Ever wonder how BuzzFeed secures the rights for all those seductively sharable photo montages? The answer is, it often doesn’t, and that can be a messy business.
Earlier this month, the viral news site was slapped with a $3.6 million copyright lawsuit by an Idaho-based photographer who says BuzzFeed lifted an image from his Flickr page and used it in one of its signature listicles.
In a complaint filed on June 7 in the Southern District of New York, Kai Eiselein claims that BuzzFeed, Inc. “knowingly and willfully” infringed on his copyright when it reposted his photo titled “Contact,” which features a female soccer player getting bonked in the head by a soccer ball. According to the complaint, the image appeared in a post called “The 30 Funniest Header Faces,” which is basically a photo montage of people getting bonked in the head by soccer balls.
The montage, posted by BuzzFeed staffer Matt Stopera, has since been conspiciously renamed (“The 29 Funniest Header Faces”), and Eiselein’s photo is no longer among the images. Eiselein, who is representing himself in the case, said he first uploaded the image to Flickr in 2009 and registered it with the copyright office in 2011, according to the complaint posted here on PaidContent.
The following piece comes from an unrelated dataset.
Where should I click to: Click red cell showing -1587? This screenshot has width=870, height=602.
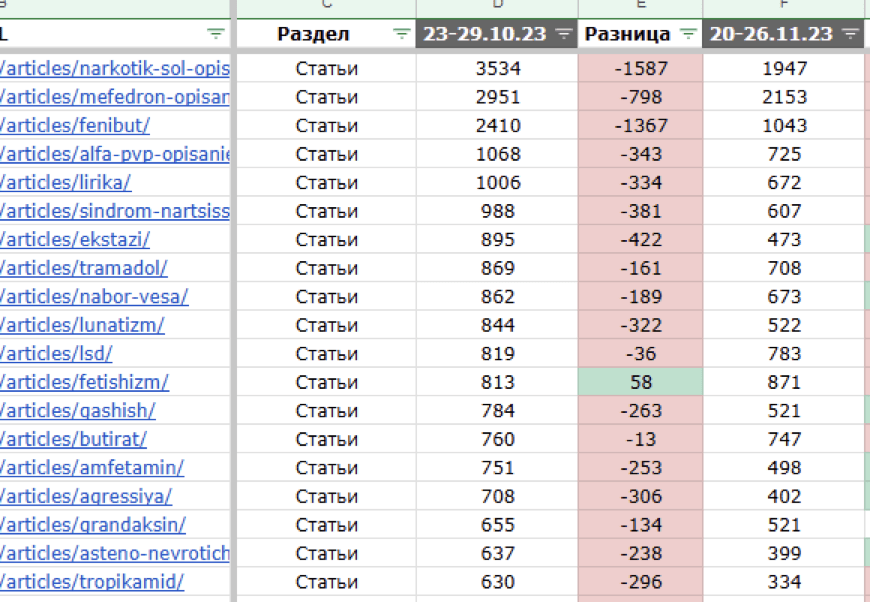point(640,69)
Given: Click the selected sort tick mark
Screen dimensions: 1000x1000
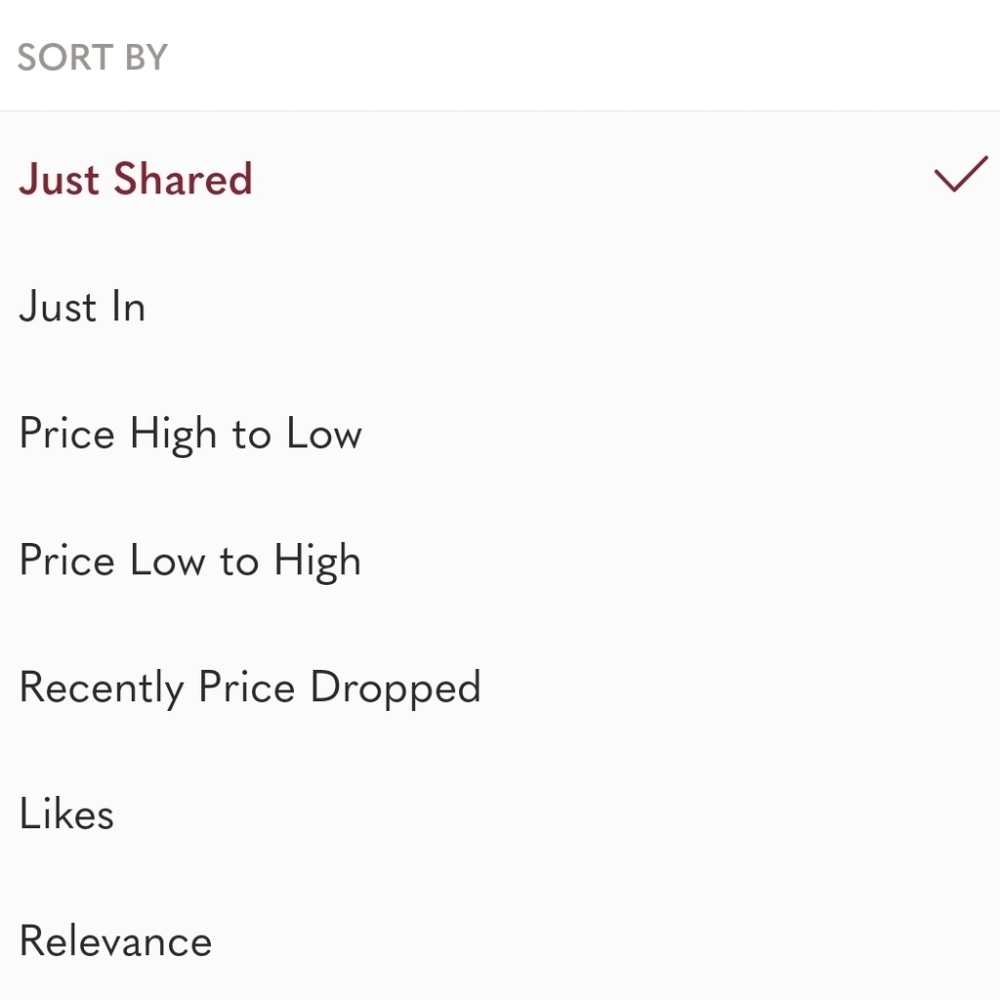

Stopera’s photo montage was posted on June 14, 2010, and Eiselein claims he sent BuzzFeed a Digital Millennium Copyright Act (DMCA) takedown notice on May 26, 2011. According to the lawsuit, the photo remained on the site for more than two years after Eiselein sent the notice. In addition to remaining on buzzfeed.com, the lawsuit claims the photo was shared to 63 other sites, most of which appear to be personal blogs.
Eiselein, according to his Facebook page, has been a photographer for 30 years and has worked as a photojournalist, in an industry that is finding itself increasingly at odds with online culture. BuzzFeed, which derives much of its traffic from social media, has emerged in recent years as a leader in shareable online content. Many of its viral listicles rely on unlicensed photos, in addition to licensed material from Reuters and Getty Images. In an interview with the Atlantic’s Alexis Madrigal last year, BuzzFeed founder Jonah Peretti argued that such usage is “transformative,” and therefore protected under the Fair Use doctrine of copyright law (the idea being that BuzzFeed listicles create something entirely new from the photos used within them). There are no hard-and-fast rules for what constitutes transformative versus derivative usage, but generally the more transformative the work, the stronger the legal argument.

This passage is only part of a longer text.